Extracted data:
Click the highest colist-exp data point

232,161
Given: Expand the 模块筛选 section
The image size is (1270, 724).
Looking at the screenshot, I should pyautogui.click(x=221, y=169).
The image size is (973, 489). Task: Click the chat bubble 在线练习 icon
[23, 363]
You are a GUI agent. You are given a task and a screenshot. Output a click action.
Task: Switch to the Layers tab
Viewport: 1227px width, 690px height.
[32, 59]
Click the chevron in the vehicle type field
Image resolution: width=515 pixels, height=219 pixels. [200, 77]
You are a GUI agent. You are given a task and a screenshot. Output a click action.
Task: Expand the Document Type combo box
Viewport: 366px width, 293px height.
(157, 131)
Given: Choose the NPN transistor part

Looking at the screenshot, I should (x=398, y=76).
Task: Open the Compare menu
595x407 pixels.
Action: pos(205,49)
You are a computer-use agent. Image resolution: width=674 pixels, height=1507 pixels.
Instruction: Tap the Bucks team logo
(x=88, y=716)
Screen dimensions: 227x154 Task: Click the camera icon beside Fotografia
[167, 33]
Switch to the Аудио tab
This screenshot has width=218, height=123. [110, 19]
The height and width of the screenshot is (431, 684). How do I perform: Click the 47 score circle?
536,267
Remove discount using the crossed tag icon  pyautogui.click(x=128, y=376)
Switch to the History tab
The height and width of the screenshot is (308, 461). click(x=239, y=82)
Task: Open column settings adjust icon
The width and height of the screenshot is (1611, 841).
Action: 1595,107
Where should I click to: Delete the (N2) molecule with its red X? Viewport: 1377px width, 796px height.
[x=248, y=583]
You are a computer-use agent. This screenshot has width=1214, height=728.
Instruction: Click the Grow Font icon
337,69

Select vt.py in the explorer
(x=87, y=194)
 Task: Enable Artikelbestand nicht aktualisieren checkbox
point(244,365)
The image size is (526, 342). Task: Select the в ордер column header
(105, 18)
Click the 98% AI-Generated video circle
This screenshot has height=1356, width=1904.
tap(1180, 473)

Task details: Lay out every line of the records above as a Markdown table with the columns "Number" and "Line", omitting blank lines.

Written answer:
| Number | Line |
|---|---|
| 1 | Click the highest colist-exp data point |
| 2 | 232,161 |
| 3 | Given: Expand the 模块筛选 section |
| 4 | The image size is (1270, 724). |
| 5 | Looking at the screenshot, I should pyautogui.click(x=221, y=169). |
| 6 | The image size is (973, 489). Task: Click the chat bubble 在线练习 icon |
| 7 | [23, 363] |
| 8 | You are a GUI agent. You are given a task and a screenshot. Output a click action. |
| 9 | Task: Switch to the Layers tab |
| 10 | Viewport: 1227px width, 690px height. |
| 11 | [32, 59] |
| 12 | Click the chevron in the vehicle type field |
| 13 | Image resolution: width=515 pixels, height=219 pixels. [200, 77] |
| 14 | You are a GUI agent. You are given a task and a screenshot. Output a click action. |
| 15 | Task: Expand the Document Type combo box |
| 16 | Viewport: 366px width, 293px height. |
| 17 | (157, 131) |
| 18 | Given: Choose the NPN transistor part |
| 19 | Looking at the screenshot, I should (x=398, y=76). |
| 20 | Task: Open the Compare menu |
| 21 | 595x407 pixels. |
| 22 | Action: pos(205,49) |
| 23 | You are a computer-use agent. Image resolution: width=674 pixels, height=1507 pixels. |
| 24 | Instruction: Tap the Bucks team logo |
| 25 | (x=88, y=716) |
| 26 | Screen dimensions: 227x154 Task: Click the camera icon beside Fotografia |
| 27 | [167, 33] |
| 28 | Switch to the Аудио tab |
| 29 | This screenshot has width=218, height=123. [110, 19] |
| 30 | The height and width of the screenshot is (431, 684). How do I perform: Click the 47 score circle? |
| 31 | 536,267 |
| 32 | Remove discount using the crossed tag icon  pyautogui.click(x=128, y=376) |
| 33 | Switch to the History tab |
| 34 | The height and width of the screenshot is (308, 461). click(x=239, y=82) |
| 35 | Task: Open column settings adjust icon |
| 36 | The width and height of the screenshot is (1611, 841). |
| 37 | Action: 1595,107 |
| 38 | Where should I click to: Delete the (N2) molecule with its red X? Viewport: 1377px width, 796px height. |
| 39 | [x=248, y=583] |
| 40 | You are a computer-use agent. This screenshot has width=1214, height=728. |
| 41 | Instruction: Click the Grow Font icon |
| 42 | 337,69 |
| 43 | Select vt.py in the explorer |
| 44 | (x=87, y=194) |
| 45 |  Task: Enable Artikelbestand nicht aktualisieren checkbox |
| 46 | point(244,365) |
| 47 | The image size is (526, 342). Task: Select the в ордер column header |
| 48 | (105, 18) |
| 49 | Click the 98% AI-Generated video circle |
| 50 | This screenshot has height=1356, width=1904. |
| 51 | tap(1180, 473) |